Applescript to find a text string in a PDF

Question

Applescript to find a text string in a PDF

Hello,

I'm trying to find an Applescript to find a text string in a PDF - if it finds the string it succeeds, if not it fails.

Needs to work on single and multi-page PDFs.

Thanks to Hiroto from these forums I have a script that already finds a string, splits the PDF into single pages if required and saves each page named as the string.

I have tried to adapt the script so that it doesn't split the pages, and searches on all pages. But whatever I try it fails.

It this script tweakable or would a simpler scrip do it?

--APPLESCRIPT

on main(inputs, outputFolder, params)

(*

list inputs : list of POSIX path of input files

string outputFolder : POSIX path of output folder

list params : optional parameters as list of strings

return string : "OK" | "Warning" | "Error"
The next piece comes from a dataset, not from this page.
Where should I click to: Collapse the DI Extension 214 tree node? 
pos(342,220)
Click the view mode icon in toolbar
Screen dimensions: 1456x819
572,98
* to be invoked by Esko Automation Engine

cf.

https://docs.esko.com/docs/en-us/automationengine/16/userguide/pdf/ae_ScriptRunner.pdf

*)

set a1 to ""

repeat with a in inputs

set a1 to a1 & a's quoted form & ":"

end repeat

set a1 to a1's text 1 thru -2 -- remove last excessive :

set a2 to outputFolder's quoted form

set ar to ""

repeat with a in params

set ar to ar & a's quoted form & space

end repeat

set args to a1 & space & a2 & space & ar

try

do shell script "/usr/bin/python <<'EOF' - " & args & "

# coding: utf-8

# sys.argv[1] : input files separatated by :

# sys.argv[2] : output directory

# sys.argv[3..] : additional parameters

# sys.argv[3] => search string in page

#

import sys, re

from Foundation import NSURL

from Quartz.PDFKit import PDFDocument

uargv = [ a.decode('utf-8') for a in sys.argv ]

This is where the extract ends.